Text:
(AFP) – Major oil-producing countries, led by Saudi Arabia and Russia, are expected to maintain current output levels at a meeting on Sunday, ahead of the imposition of further sanctions on Moscow.

The Organization of the Petroleum Exporting Countries (OPEC), which has 13 members, will meet with ten other oil-producing countries, including Russia, to discuss their October resolution to cut output by two million barrels per day. The OPEC+ videoconference will begin at 1100 GMT on Sunday.

On Friday, the EU, G7, and Australia agreed on a $60-per-barrel price ceiling on Russian oil, which will go into force on Monday or soon after, coupled with an EU embargo on Russian crude oil marine supplies.

It would prohibit seaborne supplies of Russian petroleum to the European Union, which account for two-thirds of the bloc’s Russian oil imports, in an effort to deprive Moscow of billions of euros.

Task instructions: Rewrite the OPEC article from "The Organization of" to "GMT on Sunday.", swapping "videoconference" for "virtual meeting".

(Records of locating words and elements)
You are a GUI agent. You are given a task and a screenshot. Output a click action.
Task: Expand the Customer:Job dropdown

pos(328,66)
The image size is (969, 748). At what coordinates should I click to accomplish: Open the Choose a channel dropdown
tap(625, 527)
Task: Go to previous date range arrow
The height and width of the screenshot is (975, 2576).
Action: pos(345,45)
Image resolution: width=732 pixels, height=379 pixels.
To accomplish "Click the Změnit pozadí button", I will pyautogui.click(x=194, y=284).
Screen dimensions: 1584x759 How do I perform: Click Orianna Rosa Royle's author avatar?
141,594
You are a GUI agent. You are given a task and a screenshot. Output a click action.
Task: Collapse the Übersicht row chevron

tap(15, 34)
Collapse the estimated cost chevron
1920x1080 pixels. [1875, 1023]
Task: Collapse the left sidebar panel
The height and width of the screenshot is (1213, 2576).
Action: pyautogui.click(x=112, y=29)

Task output:
The Organization of the Petroleum Exporting Countries (OPEC), which has 13 members, will meet with ten other oil-producing countries, including Russia, to discuss their October resolution to cut output by two million barrels per day. The OPEC+ virtual meeting will begin at 1100 GMT on Sunday.